Thüringische Landeszeitung (Erfurt)
Über Weltläufe
J etzt, wo die Kids wieder zur Schule gehen, geht auch der Freidäjs-for-Fjutscher-Quatsch wieder los“, wirft Dick in die Runde, als unsere Weltuntergangs-Debatte ihm lästig wird. „Ich finde das gut“, entgegne ich. „Gegen den Klimawandel kann die Menschheit gar keine vernünftigen Vorkehrungen treffen. Da stiftet so ‘ne Demo als soziales Ereignis wenigstens Trost.“– Jack: „Rituelle Symbolhandlungen waren in Krisen schon immer Mode. Im Mittelalter traf man sich zum Gebet oder machte ‘nen kleinen Kreuzzug ins Morgenland.“Wir saufen. Wird unser Alter sarkastisch, wird’s brenzlig.

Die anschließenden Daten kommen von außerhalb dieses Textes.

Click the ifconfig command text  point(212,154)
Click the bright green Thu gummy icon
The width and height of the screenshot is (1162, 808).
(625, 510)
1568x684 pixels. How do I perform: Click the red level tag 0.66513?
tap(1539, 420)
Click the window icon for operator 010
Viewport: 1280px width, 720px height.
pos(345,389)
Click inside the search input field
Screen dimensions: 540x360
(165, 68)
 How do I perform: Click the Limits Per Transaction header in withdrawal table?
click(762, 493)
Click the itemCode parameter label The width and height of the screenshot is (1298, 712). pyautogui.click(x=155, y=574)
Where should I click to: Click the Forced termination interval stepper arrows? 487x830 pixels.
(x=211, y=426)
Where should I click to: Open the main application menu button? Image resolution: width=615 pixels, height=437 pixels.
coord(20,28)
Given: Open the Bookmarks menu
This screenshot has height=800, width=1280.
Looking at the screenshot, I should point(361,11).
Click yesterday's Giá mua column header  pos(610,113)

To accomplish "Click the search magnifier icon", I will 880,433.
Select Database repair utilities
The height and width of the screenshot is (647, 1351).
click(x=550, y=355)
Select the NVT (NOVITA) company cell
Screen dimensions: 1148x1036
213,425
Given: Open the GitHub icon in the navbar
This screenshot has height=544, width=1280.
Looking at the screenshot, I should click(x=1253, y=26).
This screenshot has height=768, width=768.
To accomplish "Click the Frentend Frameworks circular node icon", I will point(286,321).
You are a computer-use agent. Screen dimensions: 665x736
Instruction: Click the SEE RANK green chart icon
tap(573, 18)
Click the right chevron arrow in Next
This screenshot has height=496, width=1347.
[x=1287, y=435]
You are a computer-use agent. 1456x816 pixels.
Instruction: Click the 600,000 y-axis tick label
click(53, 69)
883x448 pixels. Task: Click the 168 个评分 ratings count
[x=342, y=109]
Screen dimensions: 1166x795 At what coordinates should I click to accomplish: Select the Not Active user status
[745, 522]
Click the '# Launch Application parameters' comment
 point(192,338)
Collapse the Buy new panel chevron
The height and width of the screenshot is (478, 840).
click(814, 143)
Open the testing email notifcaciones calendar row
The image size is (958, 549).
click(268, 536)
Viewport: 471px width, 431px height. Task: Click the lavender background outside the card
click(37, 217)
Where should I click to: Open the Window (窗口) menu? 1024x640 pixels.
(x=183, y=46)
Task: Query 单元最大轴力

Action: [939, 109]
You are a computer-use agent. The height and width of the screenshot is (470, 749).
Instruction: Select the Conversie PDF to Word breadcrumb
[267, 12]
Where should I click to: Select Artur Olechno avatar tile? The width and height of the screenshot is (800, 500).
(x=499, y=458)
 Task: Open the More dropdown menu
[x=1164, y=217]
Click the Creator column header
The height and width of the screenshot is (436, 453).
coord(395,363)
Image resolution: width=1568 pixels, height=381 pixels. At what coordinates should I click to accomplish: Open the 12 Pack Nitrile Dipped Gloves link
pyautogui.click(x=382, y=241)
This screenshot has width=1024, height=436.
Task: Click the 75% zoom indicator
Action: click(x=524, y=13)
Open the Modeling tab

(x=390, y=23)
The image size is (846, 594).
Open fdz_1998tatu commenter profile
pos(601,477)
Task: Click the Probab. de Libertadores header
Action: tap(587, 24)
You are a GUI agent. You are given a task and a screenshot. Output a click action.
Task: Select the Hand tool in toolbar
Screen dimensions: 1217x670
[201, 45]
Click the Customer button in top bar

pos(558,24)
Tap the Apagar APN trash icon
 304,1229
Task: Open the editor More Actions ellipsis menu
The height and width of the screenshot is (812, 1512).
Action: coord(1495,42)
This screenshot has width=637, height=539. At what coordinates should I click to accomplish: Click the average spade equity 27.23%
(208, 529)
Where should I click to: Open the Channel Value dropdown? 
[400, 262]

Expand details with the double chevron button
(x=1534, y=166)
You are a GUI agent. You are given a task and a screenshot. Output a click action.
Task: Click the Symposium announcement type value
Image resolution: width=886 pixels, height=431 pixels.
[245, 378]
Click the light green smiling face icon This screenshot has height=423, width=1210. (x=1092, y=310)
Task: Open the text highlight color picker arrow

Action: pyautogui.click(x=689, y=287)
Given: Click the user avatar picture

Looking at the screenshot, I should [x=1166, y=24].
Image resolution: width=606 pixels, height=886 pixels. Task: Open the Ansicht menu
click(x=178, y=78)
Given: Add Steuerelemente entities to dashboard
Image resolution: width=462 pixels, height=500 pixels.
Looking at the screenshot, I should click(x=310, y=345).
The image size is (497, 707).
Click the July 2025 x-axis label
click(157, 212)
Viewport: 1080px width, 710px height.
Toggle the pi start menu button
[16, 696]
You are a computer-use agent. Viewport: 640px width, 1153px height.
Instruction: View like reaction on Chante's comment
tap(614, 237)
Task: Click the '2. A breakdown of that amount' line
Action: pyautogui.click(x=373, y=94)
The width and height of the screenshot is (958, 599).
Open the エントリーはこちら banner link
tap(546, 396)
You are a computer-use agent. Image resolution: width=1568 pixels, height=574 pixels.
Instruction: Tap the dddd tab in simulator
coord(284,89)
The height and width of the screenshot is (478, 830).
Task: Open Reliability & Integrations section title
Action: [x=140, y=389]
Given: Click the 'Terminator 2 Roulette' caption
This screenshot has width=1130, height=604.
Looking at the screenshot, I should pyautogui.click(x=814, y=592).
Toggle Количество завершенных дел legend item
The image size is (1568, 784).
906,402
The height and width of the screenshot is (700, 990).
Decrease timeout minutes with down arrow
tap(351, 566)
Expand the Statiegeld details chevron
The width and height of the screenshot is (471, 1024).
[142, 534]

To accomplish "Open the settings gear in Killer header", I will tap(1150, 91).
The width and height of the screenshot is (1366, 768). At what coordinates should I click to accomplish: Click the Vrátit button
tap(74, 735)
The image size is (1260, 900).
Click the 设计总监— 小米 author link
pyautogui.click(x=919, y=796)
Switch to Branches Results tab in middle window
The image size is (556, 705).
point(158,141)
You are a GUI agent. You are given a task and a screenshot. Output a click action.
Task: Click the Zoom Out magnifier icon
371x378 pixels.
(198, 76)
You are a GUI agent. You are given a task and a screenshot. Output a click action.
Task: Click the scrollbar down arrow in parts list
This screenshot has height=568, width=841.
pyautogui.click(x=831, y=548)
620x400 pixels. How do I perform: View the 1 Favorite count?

Wir sitzen irgendwo in der Holzdorfer Prärie am Lagerfeuer. Cowboy-Romantik. Zum Glück haben wir Bushfire-Whiskey dabei. Bill faucht: „Ich hab’ die Schnauze voll von all den unlösbaren Problemen: Klimawandel, Carola-Virus, Populismus, chinesischer Expansionismus, Mäntschester-Kapitalismus, Rassismus und Anti-Feminismus. All das im Orwellschen Überwachungsstaat. Nicht auszuhalten!“
Dick zieht einen fetten Joint aus der Satteltasche. Er sagt: „Doch, Billie. Wir halten’s ja aus. So ist das Leben.“Schon brennt die Lunte und wandert im Kreis. Das macht auch Jack etwas ruhiger. „Wir Klugscheißer glauben immer, der Lauf der Welt sei berechenbar“, sagt er leise. „Und hätte man die WeltenMechanik nur richtig durchschaut, könne man sie sogar steuern und planen. So’n Quatsch!“
„Irgendwas Unvorhersehbares kommt immer dazwischen“, pflichte ich bei. „Der Mauerfall, die DottKomm-Blase, ‘ne Bankenkrise, der Brexit und ab und zu ‘ne Pandemie obendrein. Haste ein Problem gelöst, wachsen zwei neue. Du stehst da wie Herkules vor der Hydra.“– „Vielleicht“, so Dick, „bricht demnächst ein Super-Vulkan aus, oder ein Meteor fällt uns auf den Kopf!“
Kehlig entgegnet Jack: „Nur der Tod ist gewiss. Aber das Leben ist wie ‘ne Wundertüte: nach vorne offen.“– Dem ist nichts hinzuzufügen. Bekifft legen wir uns nieder und schauen in die Weiten des Alls. Das Feuer knistert, Sternschnuppen blitzen am Firmament.